Unfortunately, many of you may not be cranking the slots while alternating between Jameson shots and clove cigarettes in Wendover come next week. You might not be urinating into a cactus outside a Phoenix dive bar after 2 a.m. (while still ordering drinks).

Luckily, Salt Lake City offers many opportunities for debauchery and escape, so at least you won’t have to be anywhere near this God-forsaken campus. Go get a tattoo, see a metal band or mix a large tub of sangria if you have to-just forget all about the establishment on the hill. Here are a few ways to do so:

First stop: Burt’s Tiki Lounge

Blend your spirits with rock and roll with this far-from-mainstream venue that truly lives up to its dive-bar status.
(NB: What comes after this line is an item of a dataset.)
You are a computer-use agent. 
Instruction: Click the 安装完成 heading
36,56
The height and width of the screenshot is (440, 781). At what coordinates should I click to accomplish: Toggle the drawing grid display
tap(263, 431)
Indeed, Burt’s Tiki Lounge, located on 726 S. and State Street, often boasts of its rating as one of the top 10 dive bars in the country. Make a day of it by setting up an appointment to get a tattoo next door at Big Deluxe, one of the many fine tattoo parlors that dot State Street.

Burt’s hosts live music six nights a week with an emphasis on the weird and demented. It’s a good idea to kick off Spring Break on Friday night with Devilock, a tribute to The Misfits. You’ll also be able to enjoy some surf-rock with local opening band The Boomsticks.

Of course, I recommend Burt’s any night of the week because one can always count on being exposed to some pretty far-out music. Also, go ahead and give the “Cerebral Assassin” a try (Jger mixed with Wild Turkey and Red Bull). Sounds like a cool band name, too.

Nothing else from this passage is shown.